# [Aufgabe]
Bitte setzen Sie die Opernkritik über Aida und Radames in der Gruft dort fort, wo sie aufhört.

# [Textabschnitt]
────────
Die Frage, was denn eigentlich mit dem eingemauerten Liebespaar Aida und Radames geschieht, bewegt Tonsetzer Stefan Heucke seit Jugendzeiten. Im Verein mit seinem Librettisten Ralph Köhnen gibt er darauf nach langen Jahren der Inkubation nun die siebzigminütige Antwort. Deren Eindringlichkeit basiert ganz wesentlich auf den Entscheidungen für ein Kammerspiel statt Grand opéra sowie den Wechsel der Stimmlagen vom Sopran in den Mezzosopran für Aida und vom Tenor in den Bariton für Radames. In den sieben Szenen des Werks lernen sich der ägyptische Ex-Feldherr und die äthiopische Prinzessin erst wirklich kennen. Deutlich wird, welche mentalen, religiösen und politischen Hürden diese Liebe im Flug zu nehmen vermeinte.
In der Gruft aber sind die Hindernisse neuerlich aufgestellt, angesichts des Todes drohen die Beharrungskräfte von Herkommen und Sozialisation Oberhand über die Liebe zu gewinnen. Immer wieder muss Aida sich bezwingen, um in Radames nicht den bloßen Exponenten einer Kolonialmacht zu erblicken, sondern den Mann, den sie liebt. Dem Konfliktgeladenen steht die Vision einer religiös, kulturell und gesellschaftlich versöhnten Welt als utopischer Lebensraum für das Paar gegenüber. Die Liebe bleibt trotz letztlich unlösbarer Konflikte nicht auf der Strecke. Irgendwann setzt Radames‘ Herzschlag aus. Aida versinkt in die Finsternis des Grabes.
Disparates Libretto, starke Musik
Der packenden klaustrophobischen Lage des Paares wird Köhnens Libretto sprachlich nicht immer gerecht. Wiederholt verfällt der Text in Opernschwulst samt allzu gesuchter Bilder und Sentenzen. Aufgewogen wird solcher Bombast durch den argumentativen Scharfsinn der Figuren und ins Gemüt greifende Lyrismen. Heuckes Partitur ruht sich nicht auf für das Publikum sofort identifizierbaren Zitaten und Anspielungen auf Verdis Ägyptenoper aus.
────────
# [Gesammelte Daten]
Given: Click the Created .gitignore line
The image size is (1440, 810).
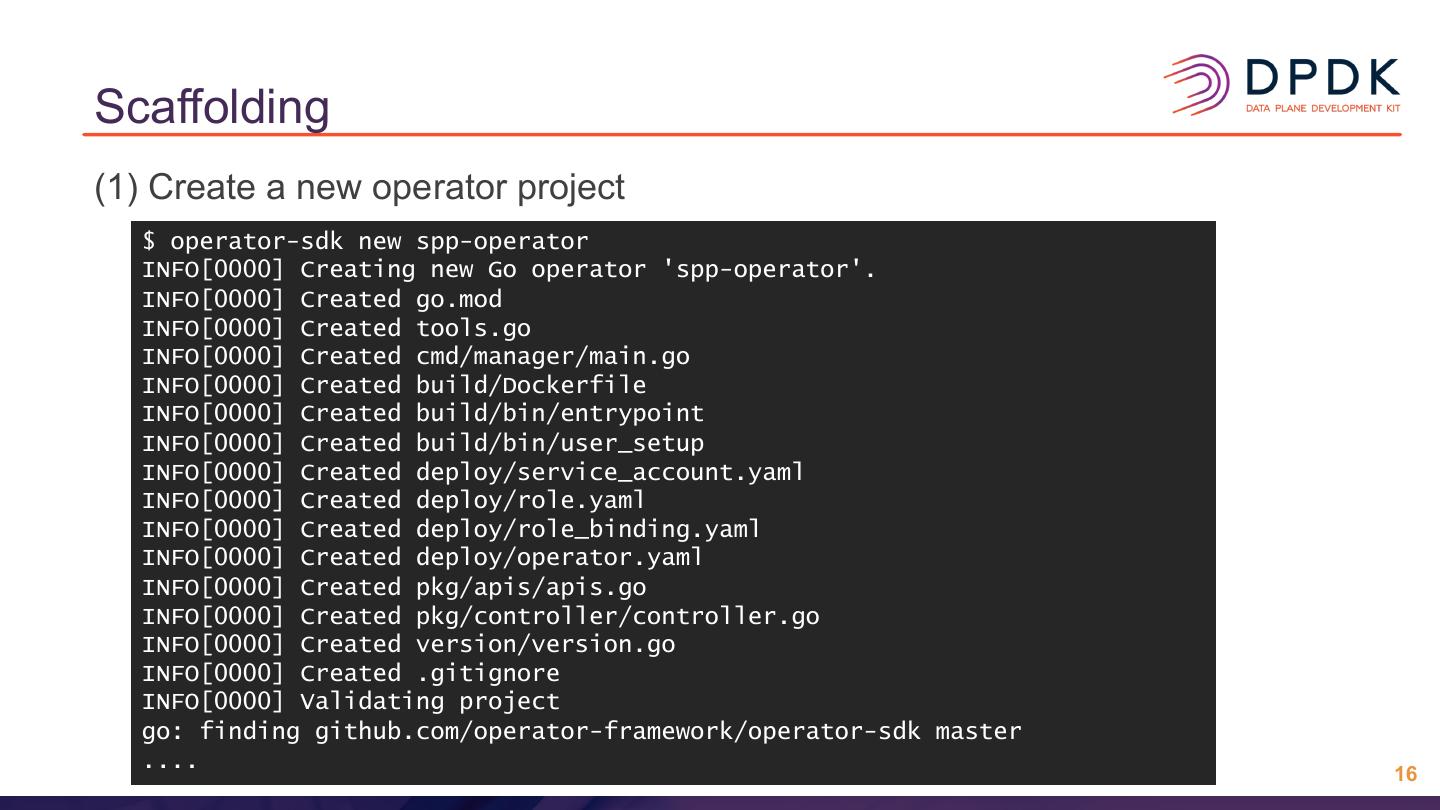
────────
# [Antwort]
Zwar legt Heucke mit einer regelrechten Zitat-Kanonade los, bald aber verwebt sich Verdis musikalisches Idiom in die Klangsprache der Novität, indem Heucke selbst ersonnene melodische Linien in Verdis Manier moduliert oder – umgekehrt – Melodien Verdis nach eigener Façon umformuliert. Ungeachtet einiger Ruhepunkte durchpulst das Werk packende dramatische Schlagkraft. Keine Frage, Heucke verwandelt sich den Stoff und dessen musikalische Herausforderungen auf ganz eigene Weise an.
Szenisch überzeugend
Die Uraufführung arbeitet dem Werk szenisch wie musikalisch faszinierend zu. Dennis Krauß fungiert in Personalunion als Regisseur sowie Bühnen- und Kostümbildner. In den Bedrängnissen, Zwisten und der Fremdheit ihrer Beziehung lässt Krauß das Paar durch vehementen Körpereinsatz, große Gesten fern aller Opernkonvention und nimmermüdes Anspielen gegen die Wände der Gruft aufs Ganze gehen. Die beiden Spielenden leisten dabei wahrlich Schwerstarbeit. Erst mit dem Ableben des Radames und der Todeserwartung der Titelfigur stellt sich tatsächlich Stille ein.
Die Uraufführung findet im vom Theater-Krefeld Mönchengladbach gelegentlich genutzten Bunker Güdderath statt. Der schuhkartonförmige Veranstaltungssaal erzeugt mit seinen nackten Betonwänden ohnehin eine gewisse Beklemmung. Dass die Figuren dazuhin auf steil-schräger Ebene agieren steigert diese Empfindung noch. Kostümlich deutet sich bei Radames höfische und militärische Uniformiertheit an, Aidas Robe changiert gleichermaßen zwischen Repräsentation und Wehrhaftigkeit.
Musikalisch hoch engagiert
Trefflich koordiniert Giovanni Conti das hinter der Szene platzierte Klavier, die auf eine Galerie im Obergeschoss verwiesenen sechs Mitglieder der Niederrheinischen Sinfoniker mit Mezzosopran Eva Maria Günschmann sowie Bariton Rafael Bruck. Günschmanns Aida grenzt an eine Offenbarung. Mit jugendlich-dramatischer Attacke wirft sie sich in die für einen Mezzo recht hoch notierte Partie. Da ist geballte Leidenschaft am Werk. Günschmanns Aida, eine starke Frau voller Zorn und Liebe. Rafael Bruck verkörpert den Radames darstellerisch hoch engagiert und vokal achtbar.
Theater Krefeld-Mönchengladbach (Bunker Güdderath)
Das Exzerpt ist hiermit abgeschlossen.